If time wasn’t such an issue I’d have waited until the skeleton was fully reassembled before examining it. I would do that again anyway before I wrote my report. But I’d been able to get a good idea of the condition and characteristics of the bones as I’d been handling them, and a picture was already beginning to form. With the quiet hum of the fume hood as accompaniment, I let the lingering anger over Sir Stephen slough away and lost myself in what I was doing. It was straightforward, repetitive work, the sort of thing I’d done so many times before that it had acquired a meditative quality. When an APT came to tell me Lundy was on the phone, I was surprised by how quickly the afternoon had gone.
Leaving the chemical and cooked-meat smell of the examination room, I went to take the call. Lundy began by apologizing.
‘I shouldn’t have put you in that position with Sir Stephen,’ he said. ‘I thought it might help to hear it from the horse’s mouth, but I should have realized he’d take aim at you as well.’

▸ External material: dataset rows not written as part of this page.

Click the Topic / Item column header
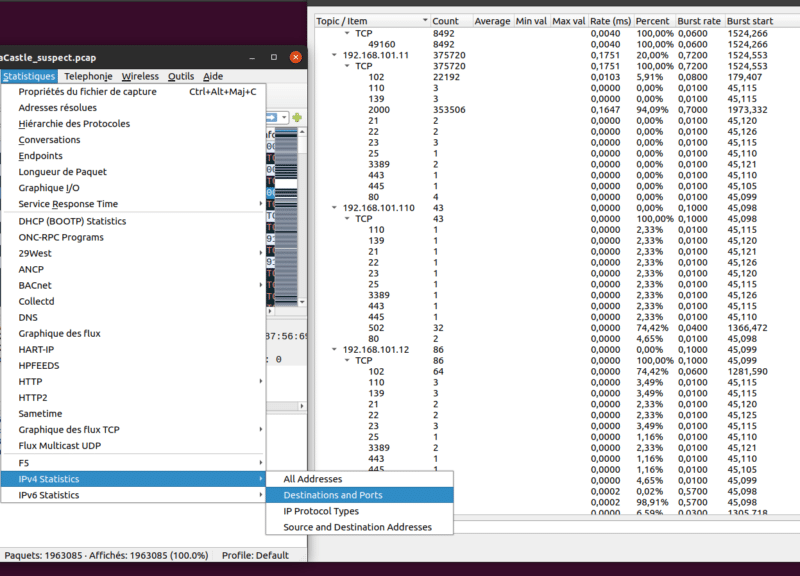Screen dimensions: 800x576 (x=342, y=21)
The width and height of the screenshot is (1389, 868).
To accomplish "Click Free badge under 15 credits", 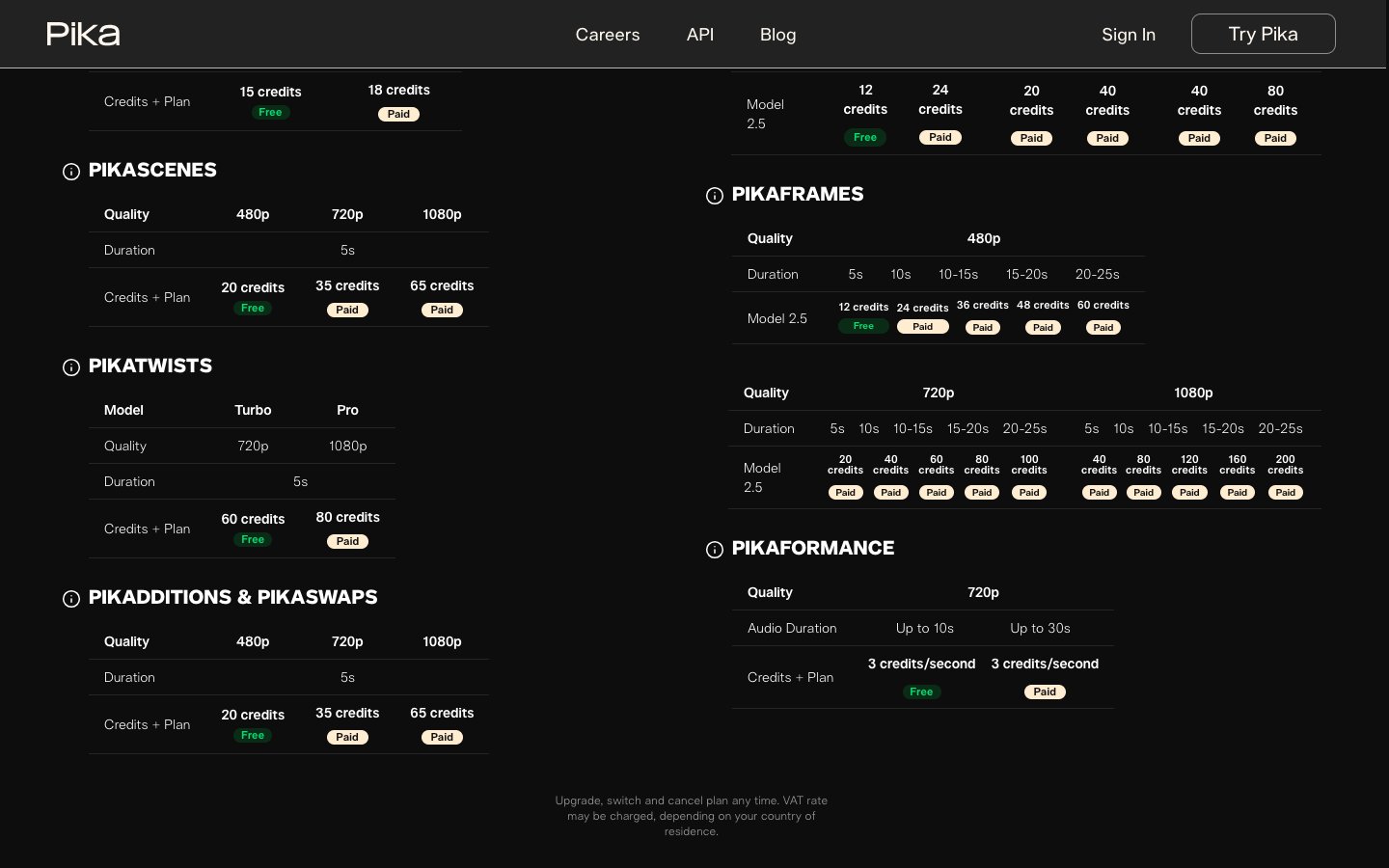I will (270, 113).
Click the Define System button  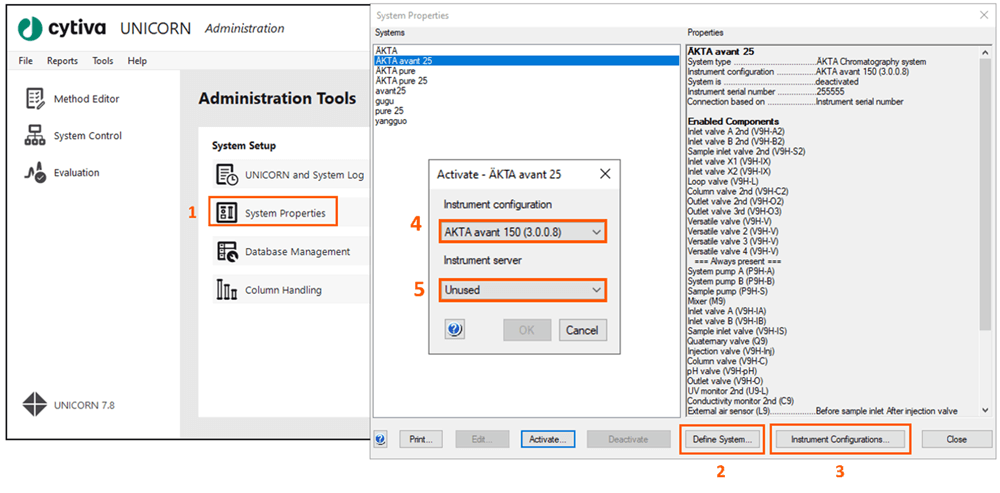[x=720, y=439]
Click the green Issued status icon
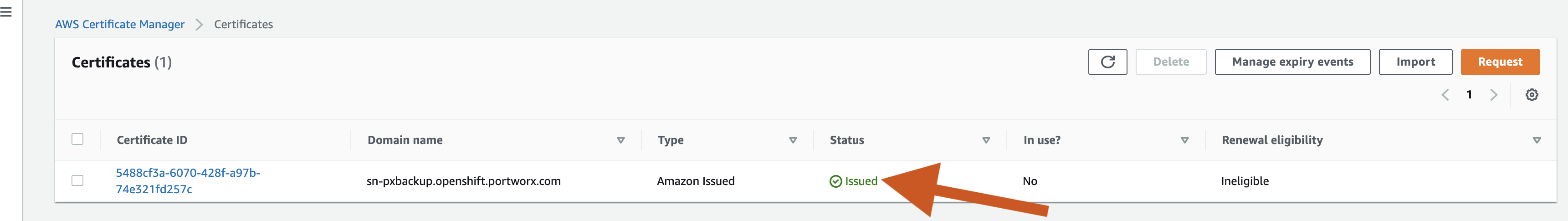1568x221 pixels. (x=836, y=181)
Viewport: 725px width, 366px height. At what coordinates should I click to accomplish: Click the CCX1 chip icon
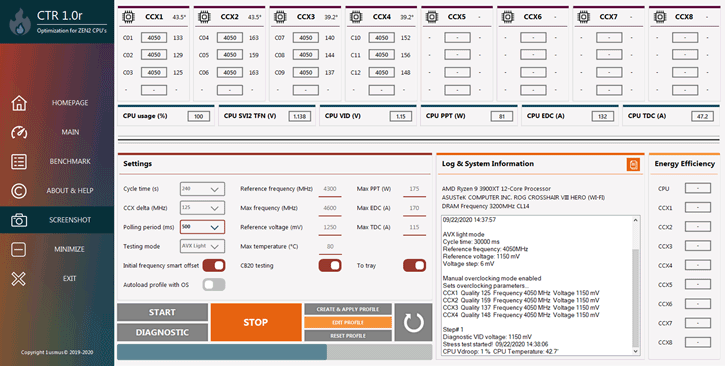[x=128, y=17]
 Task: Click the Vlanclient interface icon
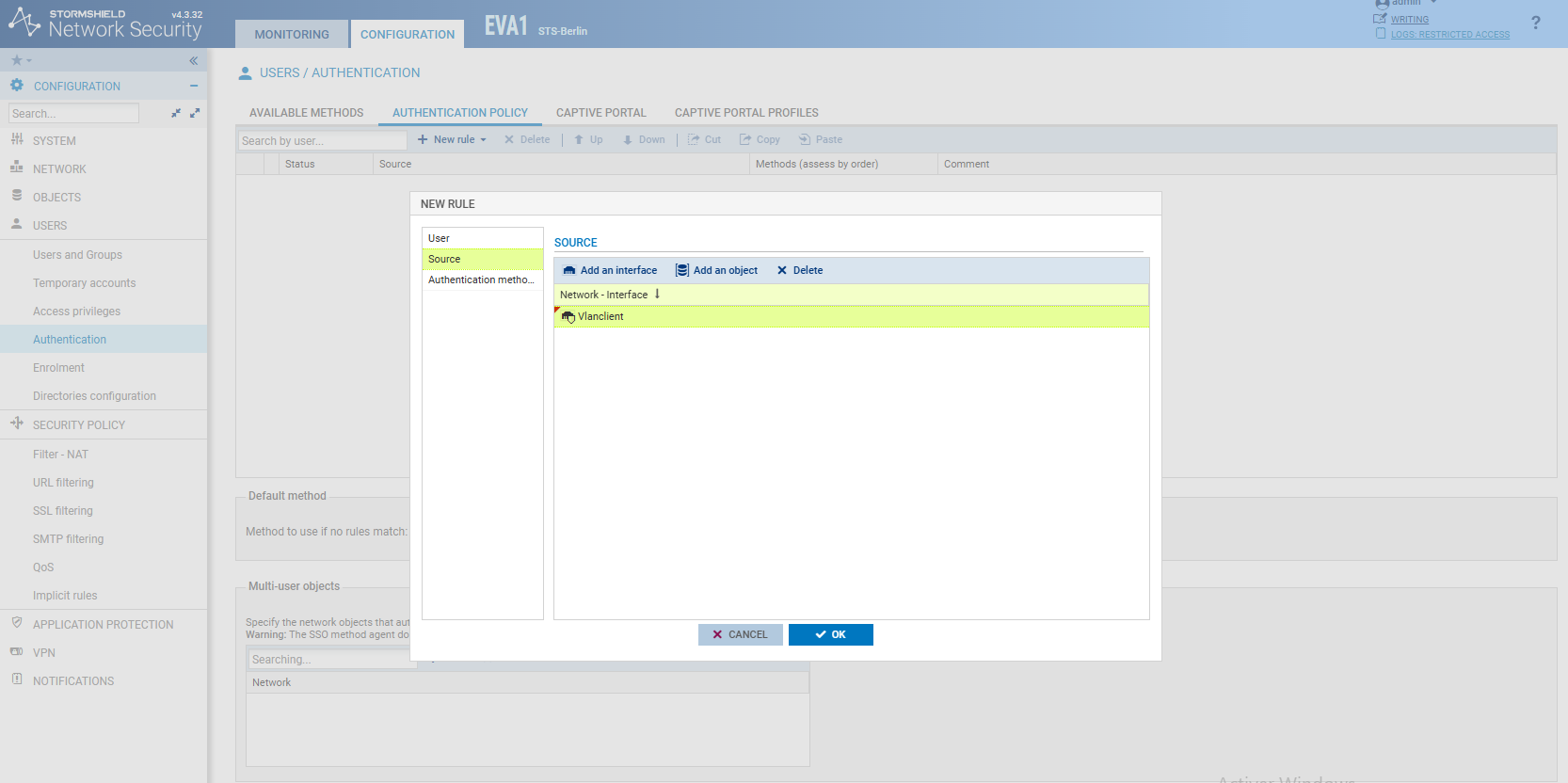[x=568, y=317]
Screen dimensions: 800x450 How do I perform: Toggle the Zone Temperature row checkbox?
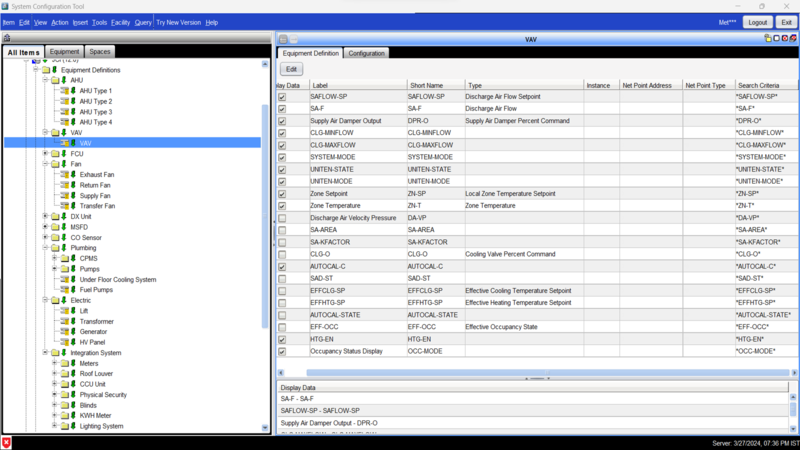click(282, 205)
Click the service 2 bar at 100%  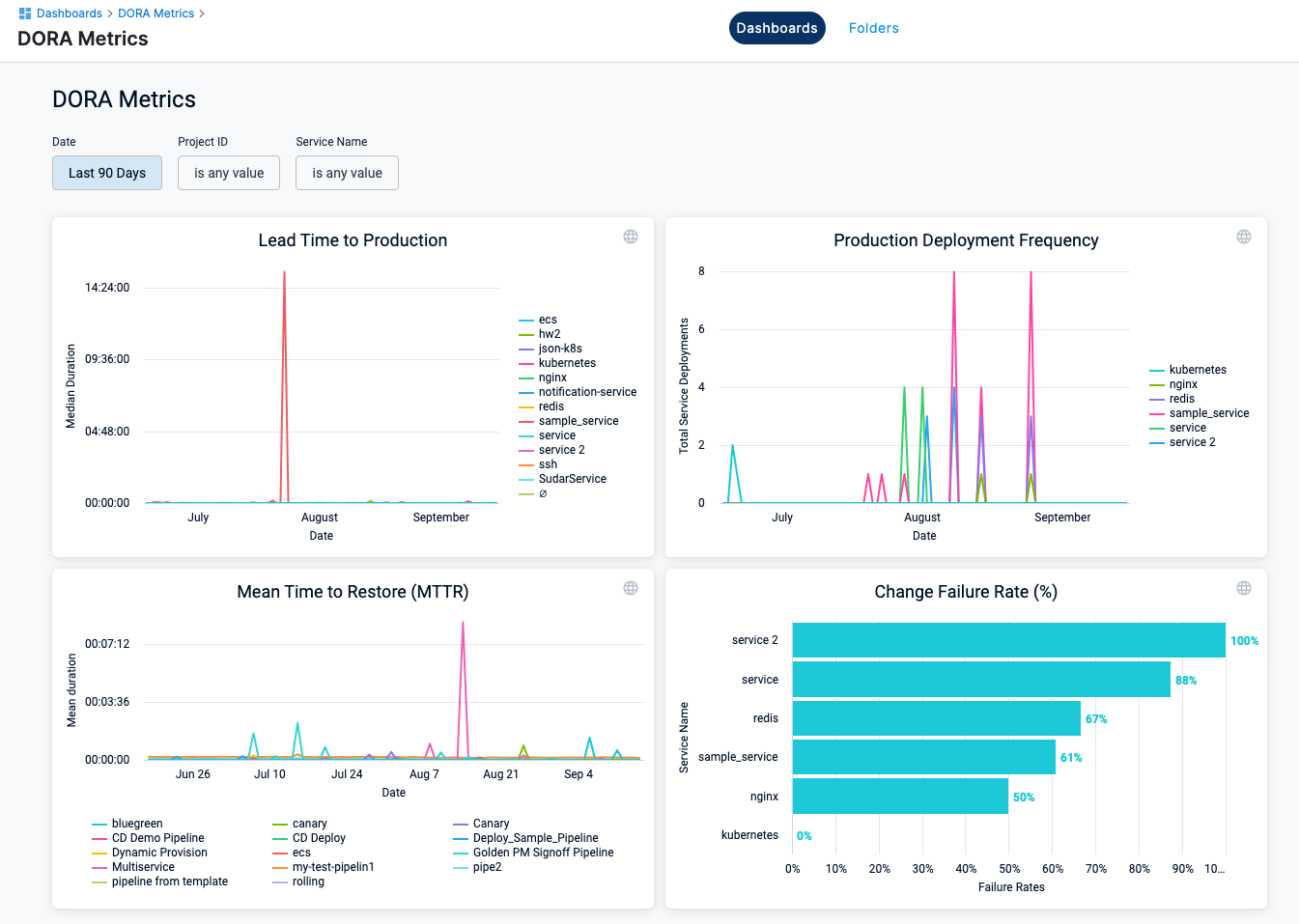click(x=1008, y=640)
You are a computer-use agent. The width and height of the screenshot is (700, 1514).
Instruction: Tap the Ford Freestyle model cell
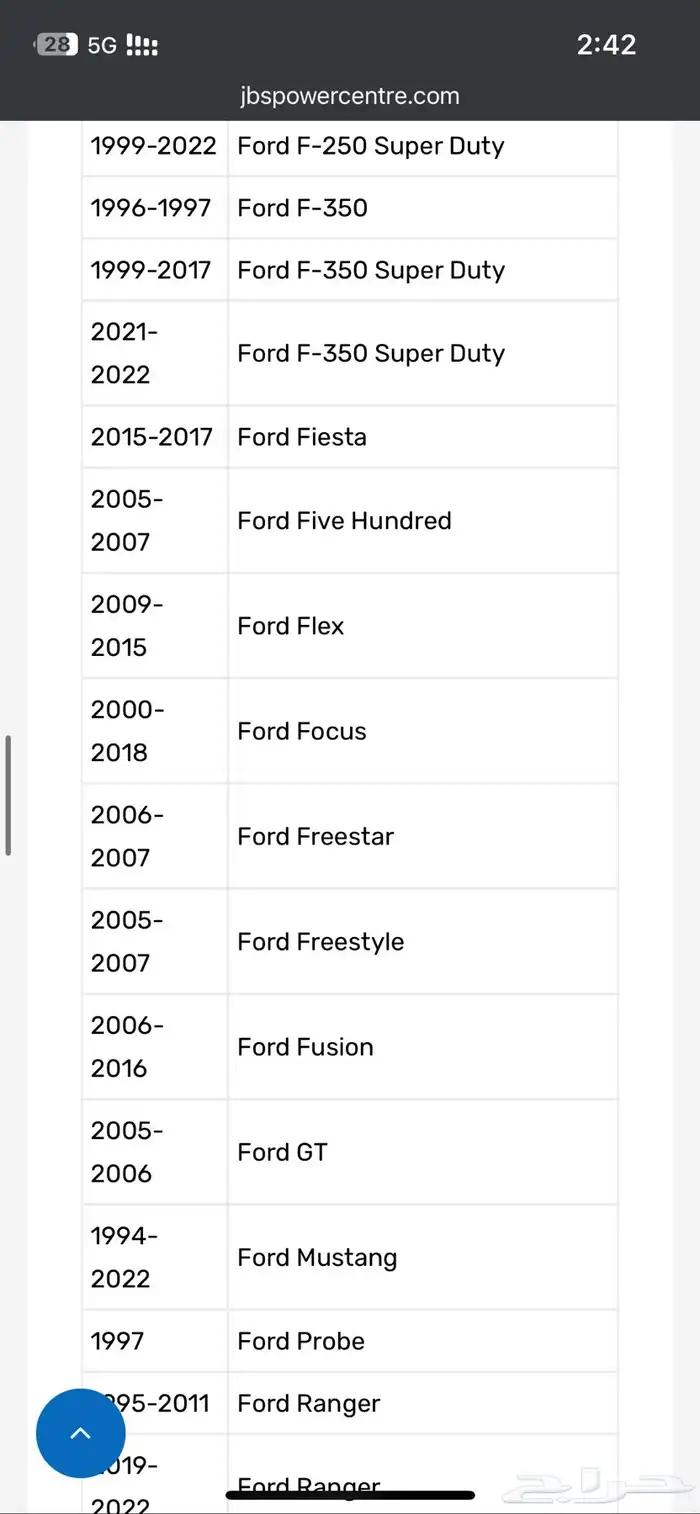321,942
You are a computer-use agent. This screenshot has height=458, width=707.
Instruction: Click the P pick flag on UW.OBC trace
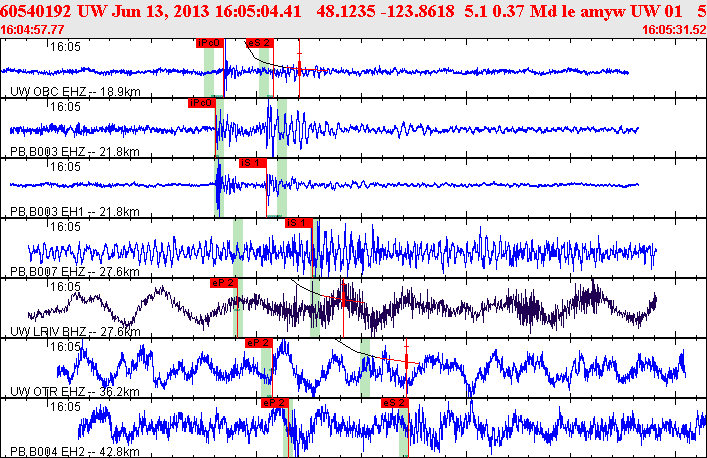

‘I’ve had worse,’ I told him. ‘I was just surprised he’d bothered to do a background check.’
‘You don’t get to be where he is by leaving anything to chance. I dare say he knows what we all have for breakfast. Including the chief.’
‘How did that go?’ I asked, remembering Clarke’s expression as she’d gone to speak to Sir Stephen.
‘Oh, I’d call it a draw. Diplomacy isn’t her strong point, but not even Sir Stephen’s lawyers can argue away hard evidence.’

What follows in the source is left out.